>> START Source material

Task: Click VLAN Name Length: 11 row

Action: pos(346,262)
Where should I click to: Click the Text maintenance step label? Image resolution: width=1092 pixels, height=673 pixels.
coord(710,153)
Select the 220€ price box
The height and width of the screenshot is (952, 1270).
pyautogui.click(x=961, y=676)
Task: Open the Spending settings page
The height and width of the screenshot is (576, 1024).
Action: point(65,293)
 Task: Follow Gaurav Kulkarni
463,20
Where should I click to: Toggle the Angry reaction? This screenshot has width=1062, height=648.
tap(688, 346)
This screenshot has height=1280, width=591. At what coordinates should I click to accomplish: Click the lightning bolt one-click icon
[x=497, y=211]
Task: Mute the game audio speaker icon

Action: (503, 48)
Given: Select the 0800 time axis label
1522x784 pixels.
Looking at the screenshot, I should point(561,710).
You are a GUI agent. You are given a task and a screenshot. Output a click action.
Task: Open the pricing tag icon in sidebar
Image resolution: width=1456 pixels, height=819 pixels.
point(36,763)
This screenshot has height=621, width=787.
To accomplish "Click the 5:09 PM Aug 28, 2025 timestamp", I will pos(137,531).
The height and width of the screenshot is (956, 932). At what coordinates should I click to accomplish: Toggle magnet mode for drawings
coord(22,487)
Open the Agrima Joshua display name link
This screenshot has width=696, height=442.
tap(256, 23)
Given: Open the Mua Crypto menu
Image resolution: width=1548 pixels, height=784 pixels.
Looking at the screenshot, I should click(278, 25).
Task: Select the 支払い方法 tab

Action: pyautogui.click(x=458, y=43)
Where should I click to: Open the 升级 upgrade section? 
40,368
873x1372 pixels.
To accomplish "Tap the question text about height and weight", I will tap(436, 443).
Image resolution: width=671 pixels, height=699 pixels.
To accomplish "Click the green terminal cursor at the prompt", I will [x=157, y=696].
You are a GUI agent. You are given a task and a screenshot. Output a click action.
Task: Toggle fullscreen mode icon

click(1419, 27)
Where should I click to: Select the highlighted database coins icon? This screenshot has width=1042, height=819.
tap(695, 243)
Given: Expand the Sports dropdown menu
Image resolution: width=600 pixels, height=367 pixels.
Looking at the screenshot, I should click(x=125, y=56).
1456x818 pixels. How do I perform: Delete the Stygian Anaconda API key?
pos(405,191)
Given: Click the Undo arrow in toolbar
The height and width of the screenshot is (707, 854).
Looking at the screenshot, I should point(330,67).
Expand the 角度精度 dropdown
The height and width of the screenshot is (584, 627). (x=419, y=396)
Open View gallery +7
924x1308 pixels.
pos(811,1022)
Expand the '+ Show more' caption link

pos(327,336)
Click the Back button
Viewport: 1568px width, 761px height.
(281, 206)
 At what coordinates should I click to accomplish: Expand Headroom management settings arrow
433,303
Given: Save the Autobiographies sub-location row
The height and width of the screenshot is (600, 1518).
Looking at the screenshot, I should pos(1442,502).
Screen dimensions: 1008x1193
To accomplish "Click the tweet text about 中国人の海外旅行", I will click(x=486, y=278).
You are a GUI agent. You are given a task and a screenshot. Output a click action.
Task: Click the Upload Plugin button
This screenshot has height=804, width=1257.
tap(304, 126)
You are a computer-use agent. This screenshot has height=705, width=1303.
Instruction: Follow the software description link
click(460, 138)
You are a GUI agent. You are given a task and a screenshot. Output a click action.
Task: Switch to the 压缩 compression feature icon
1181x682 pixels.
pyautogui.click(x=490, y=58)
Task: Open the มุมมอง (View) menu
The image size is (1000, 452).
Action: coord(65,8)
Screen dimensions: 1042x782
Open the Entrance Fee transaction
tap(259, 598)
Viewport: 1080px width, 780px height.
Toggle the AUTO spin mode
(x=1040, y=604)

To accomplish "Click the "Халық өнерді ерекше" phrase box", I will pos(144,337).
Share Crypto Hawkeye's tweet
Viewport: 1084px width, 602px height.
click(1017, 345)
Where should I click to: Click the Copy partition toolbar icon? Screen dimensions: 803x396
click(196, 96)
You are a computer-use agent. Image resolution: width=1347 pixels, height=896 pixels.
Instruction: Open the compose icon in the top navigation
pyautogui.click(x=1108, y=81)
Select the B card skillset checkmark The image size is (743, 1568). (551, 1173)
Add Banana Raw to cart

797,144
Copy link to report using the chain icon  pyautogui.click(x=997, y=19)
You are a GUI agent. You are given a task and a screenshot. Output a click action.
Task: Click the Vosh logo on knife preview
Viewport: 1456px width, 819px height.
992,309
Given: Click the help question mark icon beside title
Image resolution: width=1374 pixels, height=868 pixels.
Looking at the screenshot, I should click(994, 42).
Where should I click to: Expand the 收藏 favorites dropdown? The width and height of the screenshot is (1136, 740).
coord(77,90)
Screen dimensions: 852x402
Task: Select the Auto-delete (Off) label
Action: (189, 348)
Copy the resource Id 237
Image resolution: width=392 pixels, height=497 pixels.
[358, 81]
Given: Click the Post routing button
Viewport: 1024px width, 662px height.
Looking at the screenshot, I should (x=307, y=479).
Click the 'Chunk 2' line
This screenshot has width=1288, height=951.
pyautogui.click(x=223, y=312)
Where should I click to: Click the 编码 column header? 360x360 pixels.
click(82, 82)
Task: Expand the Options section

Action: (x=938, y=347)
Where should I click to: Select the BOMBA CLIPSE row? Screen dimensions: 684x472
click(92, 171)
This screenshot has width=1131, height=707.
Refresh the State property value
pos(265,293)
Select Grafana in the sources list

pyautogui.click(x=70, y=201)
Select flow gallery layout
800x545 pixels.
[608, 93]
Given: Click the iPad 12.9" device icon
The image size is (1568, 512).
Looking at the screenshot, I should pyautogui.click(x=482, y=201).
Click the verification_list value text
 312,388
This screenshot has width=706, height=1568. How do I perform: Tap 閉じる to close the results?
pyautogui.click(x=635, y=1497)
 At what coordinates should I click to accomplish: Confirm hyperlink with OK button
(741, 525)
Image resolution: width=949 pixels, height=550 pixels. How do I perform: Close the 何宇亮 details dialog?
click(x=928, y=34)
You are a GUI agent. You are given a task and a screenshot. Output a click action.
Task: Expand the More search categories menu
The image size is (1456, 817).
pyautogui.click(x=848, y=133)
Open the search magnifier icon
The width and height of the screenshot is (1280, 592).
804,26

>> END Source material

*Brief:* Can you render all of the data above as a JSON list of strings, one string per line, leaving out the blank lines?

*Task answer:*
[
  "Task: Click VLAN Name Length: 11 row",
  "Action: pos(346,262)",
  "Where should I click to: Click the Text maintenance step label? Image resolution: width=1092 pixels, height=673 pixels.",
  "coord(710,153)",
  "Select the 220€ price box",
  "The height and width of the screenshot is (952, 1270).",
  "pyautogui.click(x=961, y=676)",
  "Task: Open the Spending settings page",
  "The height and width of the screenshot is (576, 1024).",
  "Action: point(65,293)",
  " Task: Follow Gaurav Kulkarni",
  "463,20",
  "Where should I click to: Toggle the Angry reaction? This screenshot has width=1062, height=648.",
  "tap(688, 346)",
  "This screenshot has height=1280, width=591. At what coordinates should I click to accomplish: Click the lightning bolt one-click icon",
  "[x=497, y=211]",
  "Task: Mute the game audio speaker icon",
  "Action: (503, 48)",
  "Given: Select the 0800 time axis label",
  "1522x784 pixels.",
  "Looking at the screenshot, I should point(561,710).",
  "You are a GUI agent. You are given a task and a screenshot. Output a click action.",
  "Task: Open the pricing tag icon in sidebar",
  "Image resolution: width=1456 pixels, height=819 pixels.",
  "point(36,763)",
  "This screenshot has height=621, width=787.",
  "To accomplish \"Click the 5:09 PM Aug 28, 2025 timestamp\", I will pos(137,531).",
  "The height and width of the screenshot is (956, 932). At what coordinates should I click to accomplish: Toggle magnet mode for drawings",
  "coord(22,487)",
  "Open the Agrima Joshua display name link",
  "This screenshot has width=696, height=442.",
  "tap(256, 23)",
  "Given: Open the Mua Crypto menu",
  "Image resolution: width=1548 pixels, height=784 pixels.",
  "Looking at the screenshot, I should click(278, 25).",
  "Task: Select the 支払い方法 tab",
  "Action: pyautogui.click(x=458, y=43)",
  "Where should I click to: Open the 升级 upgrade section? ",
  "40,368",
  "873x1372 pixels.",
  "To accomplish \"Tap the question text about height and weight\", I will tap(436, 443).",
  "Image resolution: width=671 pixels, height=699 pixels.",
  "To accomplish \"Click the green terminal cursor at the prompt\", I will [x=157, y=696].",
  "You are a GUI agent. You are given a task and a screenshot. Output a click action.",
  "Task: Toggle fullscreen mode icon",
  "click(1419, 27)",
  "Where should I click to: Select the highlighted database coins icon? This screenshot has width=1042, height=819.",
  "tap(695, 243)",
  "Given: Expand the Sports dropdown menu",
  "Image resolution: width=600 pixels, height=367 pixels.",
  "Looking at the screenshot, I should click(x=125, y=56).",
  "1456x818 pixels. How do I perform: Delete the Stygian Anaconda API key?",
  "pos(405,191)",
  "Given: Click the Undo arrow in toolbar",
  "The height and width of the screenshot is (707, 854).",
  "Looking at the screenshot, I should point(330,67).",
  "Expand the 角度精度 dropdown",
  "The height and width of the screenshot is (584, 627). (x=419, y=396)",
  "Open View gallery +7",
  "924x1308 pixels.",
  "pos(811,1022)",
  "Expand the '+ Show more' caption link",
  "pos(327,336)",
  "Click the Back button",
  "Viewport: 1568px width, 761px height.",
  "(281, 206)",
  " At what coordinates should I click to accomplish: Expand Headroom management settings arrow",
  "433,303",
  "Given: Save the Autobiographies sub-location row",
  "The height and width of the screenshot is (600, 1518).",
  "Looking at the screenshot, I should pos(1442,502).",
  "Screen dimensions: 1008x1193",
  "To accomplish \"Click the tweet text about 中国人の海外旅行\", I will click(x=486, y=278).",
  "You are a GUI agent. You are given a task and a screenshot. Output a click action.",
  "Task: Click the Upload Plugin button",
  "This screenshot has height=804, width=1257.",
  "tap(304, 126)",
  "You are a computer-use agent. This screenshot has height=705, width=1303.",
  "Instruction: Follow the software description link",
  "click(460, 138)",
  "You are a GUI agent. You are given a task and a screenshot. Output a click action.",
  "Task: Switch to the 压缩 compression feature icon",
  "1181x682 pixels.",
  "pyautogui.click(x=490, y=58)",
  "Task: Open the มุมมอง (View) menu",
  "The image size is (1000, 452).",
  "Action: coord(65,8)",
  "Screen dimensions: 1042x782",
  "Open the Entrance Fee transaction",
  "tap(259, 598)",
  "Viewport: 1080px width, 780px height.",
  "Toggle the AUTO spin mode",
  "(x=1040, y=604)",
  "To accomplish \"Click the \"Халық өнерді ерекше\" phrase box\", I will pos(144,337).",
  "Share Crypto Hawkeye's tweet",
  "Viewport: 1084px width, 602px height.",
  "click(1017, 345)",
  "Where should I click to: Click the Copy partition toolbar icon? Screen dimensions: 803x396",
  "click(196, 96)",
  "You are a computer-use agent. Image resolution: width=1347 pixels, height=896 pixels.",
  "Instruction: Open the compose icon in the top navigation",
  "pyautogui.click(x=1108, y=81)",
  "Select the B card skillset checkmark The image size is (743, 1568). (551, 1173)",
  "Add Banana Raw to cart",
  "797,144",
  "Copy link to report using the chain icon  pyautogui.click(x=997, y=19)",
  "You are a GUI agent. You are given a task and a screenshot. Output a click action.",
  "Task: Click the Vosh logo on knife preview",
  "Viewport: 1456px width, 819px height.",
  "992,309",
  "Given: Click the help question mark icon beside title",
  "Image resolution: width=1374 pixels, height=868 pixels.",
  "Looking at the screenshot, I should click(994, 42).",
  "Where should I click to: Expand the 收藏 favorites dropdown? The width and height of the screenshot is (1136, 740).",
  "coord(77,90)",
  "Screen dimensions: 852x402",
  "Task: Select the Auto-delete (Off) label",
  "Action: (189, 348)",
  "Copy the resource Id 237",
  "Image resolution: width=392 pixels, height=497 pixels.",
  "[358, 81]",
  "Given: Click the Post routing button",
  "Viewport: 1024px width, 662px height.",
  "Looking at the screenshot, I should (x=307, y=479).",
  "Click the 'Chunk 2' line",
  "This screenshot has width=1288, height=951.",
  "pyautogui.click(x=223, y=312)",
  "Where should I click to: Click the 编码 column header? 360x360 pixels.",
  "click(82, 82)",
  "Task: Expand the Options section",
  "Action: (x=938, y=347)",
  "Where should I click to: Select the BOMBA CLIPSE row? Screen dimensions: 684x472",
  "click(92, 171)",
  "This screenshot has width=1131, height=707.",
  "Refresh the State property value",
  "pos(265,293)",
  "Select Grafana in the sources list",
  "pyautogui.click(x=70, y=201)",
  "Select flow gallery layout",
  "800x545 pixels.",
  "[608, 93]",
  "Given: Click the iPad 12.9\" device icon",
  "The image size is (1568, 512).",
  "Looking at the screenshot, I should pyautogui.click(x=482, y=201).",
  "Click the verification_list value text",
  " 312,388",
  "This screenshot has width=706, height=1568. How do I perform: Tap 閉じる to close the results?",
  "pyautogui.click(x=635, y=1497)",
  " At what coordinates should I click to accomplish: Confirm hyperlink with OK button",
  "(741, 525)",
  "Image resolution: width=949 pixels, height=550 pixels. How do I perform: Close the 何宇亮 details dialog?",
  "click(x=928, y=34)",
  "You are a GUI agent. You are given a task and a screenshot. Output a click action.",
  "Task: Expand the More search categories menu",
  "The image size is (1456, 817).",
  "pyautogui.click(x=848, y=133)",
  "Open the search magnifier icon",
  "The width and height of the screenshot is (1280, 592).",
  "804,26"
]